**SELECTED PASSAGE**

*-*-*

This is not stop-the-presses stuff, but to me it’s darned interesting, and with something like a prospect camp as a backdrop, it reminded me of the sacrifices and commitments these remarkable athletes make in their long-odds pursuit of careers in professional hockey.
This afternoon, a good hour after the 11:30 scrimmage had ended, I moved into elevator waiting position next to Eric Fehr. Eric is really easy-going and pleasant to talk to. But these days, he has to be a bit tight-lipped — he’s under a gag order from management about discussing his injury.
“Can’t talk about the injury, I know,” I said to him, smiling. He was holding what looked to be a book report for a high school English class.
“It’s all in here,” he replied, holding it up for me to inspect. The cover had his name and I think the word ‘Medical’ on it.
Just as the elevator doors opened, behind us arrived a freshly showered Nicklas Backstrom and what was clearly a Swedish media contingent (everybody was blond) encircling him. We all boarded.
I was standing next to Fehr. To my immediate right a Swedish reporter began a fresh dialogue with Backstrom, in their native tongue. My Swedish being rusty, I turned to talk to Eric again.
“Were you back in Manitoba this summer?” I asked.
“Yeah.”
I was curious to know a bit about summers in Manitoba, having never been there and hating Julys and Augusts in D.C. and their oppressive heat and humidity. I like to hear about places that offer comparatively cool temperatures — I guess I air condition vicariously in that regard.
“We actually get the greatest extremes [in temperatures] in all of North America,” Eric told me. “We get minus 40 and 40 celsius.”
My metrics fluency is like my Swedish, so I asked Eric for a bit of a conversion.
“We go over a hundred [degrees] in the summer,” he told me.
“Did it ever get so cold in winter that you couldn’t skate outside on the ponds there?” I asked as followup.
“Oh yeah . . . it’d get cold enough they had to close school.”
We parted company a few moments later. Downstairs I dined on tasty Mexican food during a late lunch. An hour later I headed toward the elevators again to get up to G6, where my car was parked. Just as the doors were set to close Caps’ goaltending coach Dave Prior joined me. Behind him was Assistant Coach Jay Leach, and some others I didn’t recognize. Prior stood next to me, meaning his ride wasn’t going to be silent.

*-*-*

**DATA UNDER STUDY**
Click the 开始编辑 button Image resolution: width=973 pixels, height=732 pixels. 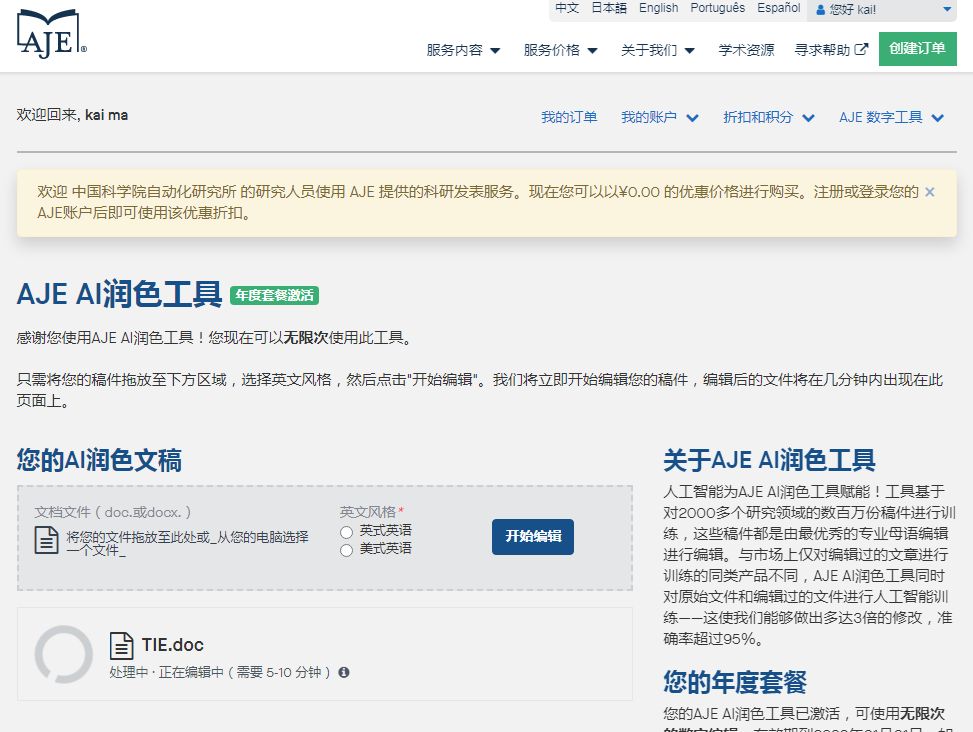click(x=532, y=537)
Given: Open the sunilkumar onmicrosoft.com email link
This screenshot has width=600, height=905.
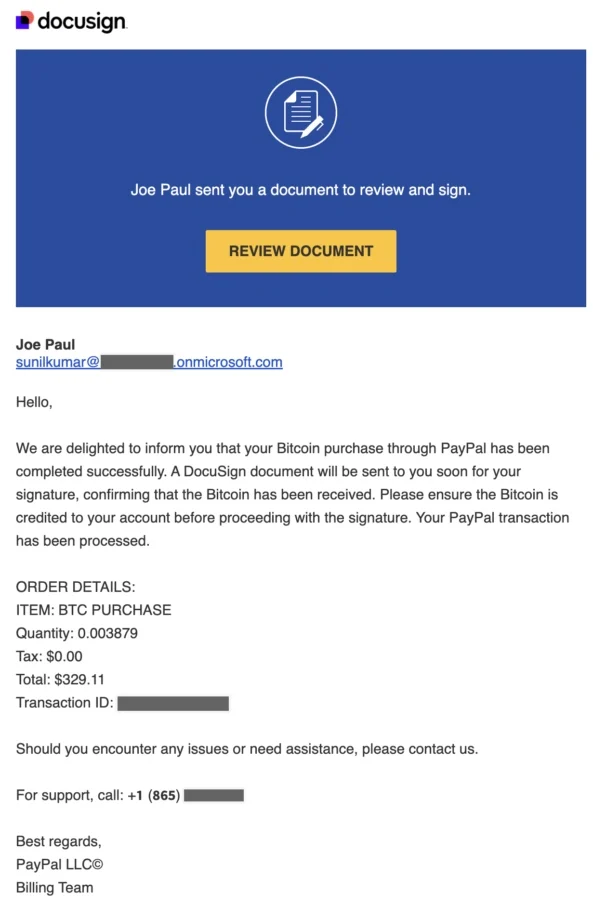Looking at the screenshot, I should pyautogui.click(x=149, y=362).
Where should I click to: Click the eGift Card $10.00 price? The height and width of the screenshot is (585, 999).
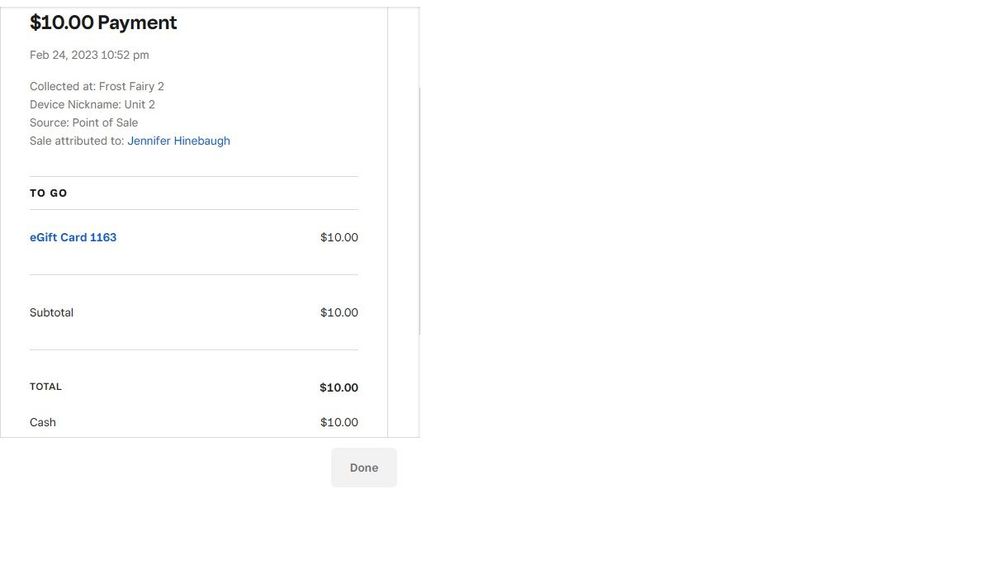click(x=339, y=238)
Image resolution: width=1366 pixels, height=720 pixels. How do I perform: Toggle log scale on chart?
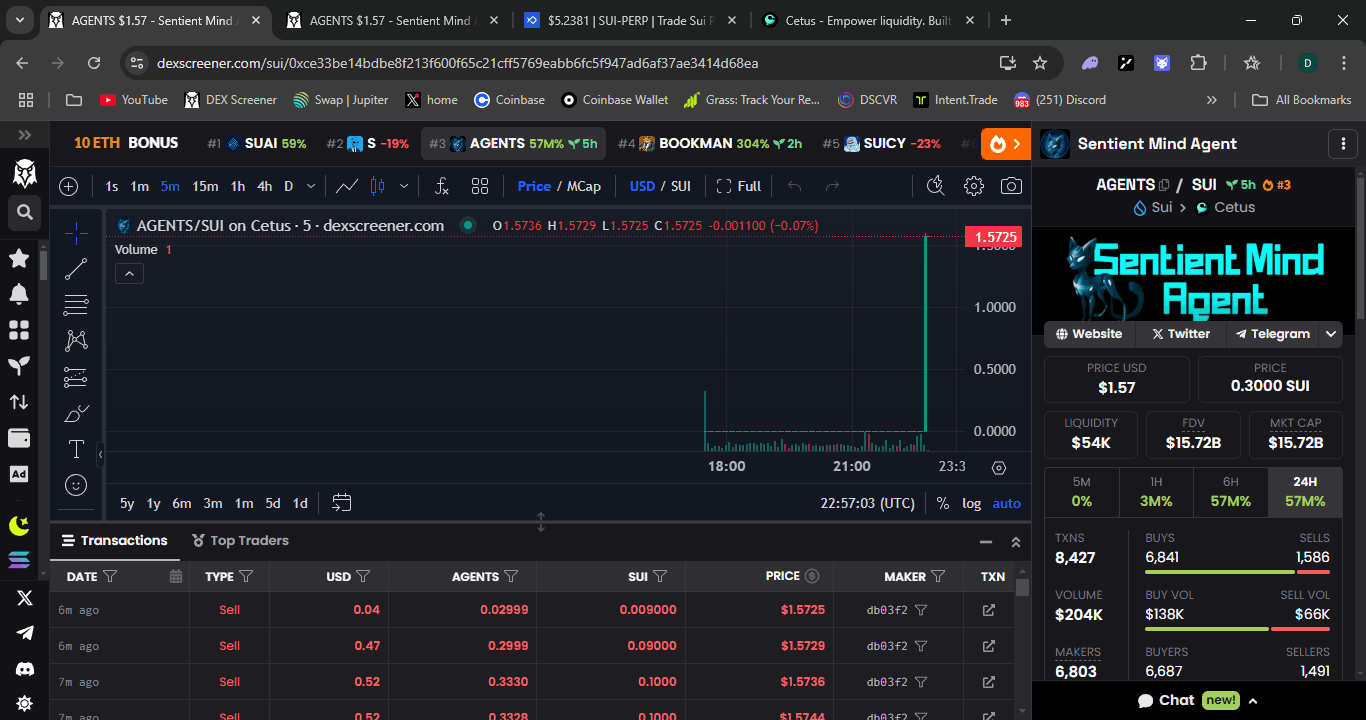971,503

*-*-*

**WORK ORDER 1**
In the account of the hockey prospect camp, what temperature extremes does Eric Fehr say Manitoba gets?
**WORK ORDER 2**
Pick up the hockey prospect camp account right after its last sentence and keep it going.

**EXPECTED ANSWER 1**
Minus 40 and 40 Celsius.

**EXPECTED ANSWER 2**
“How do you think your netminders are looking, coach?” I asked.
He smiled. “How do you think they’re looking?” he replied.
I asked him if he’d ever known of a training camp when the Caps had so much an abundance of talent in net. He made an important clarification in my observation. One of the organization’s prized prospects, Russian Simeon Varlamov, isn’t at camp. Back in July, he told me, when both Michal Neuvirth and Varlamov were at Kettler for the development camp, he realized how fortunate he and the Capitals were.
“Those two goalies,” Prior told me around G4 of our ride, “they’re top-rated in their respective countries.”
Next I asked the coach about Olie Kolzig’s relationship with all the younger goalies. I wanted to know if they sought him out for advice, guidance, technical assistance, or if perhaps they were intimidated by him.
“Olie . . . what he does is pick up [their spirits] after I get through with them,” he replied, smiling.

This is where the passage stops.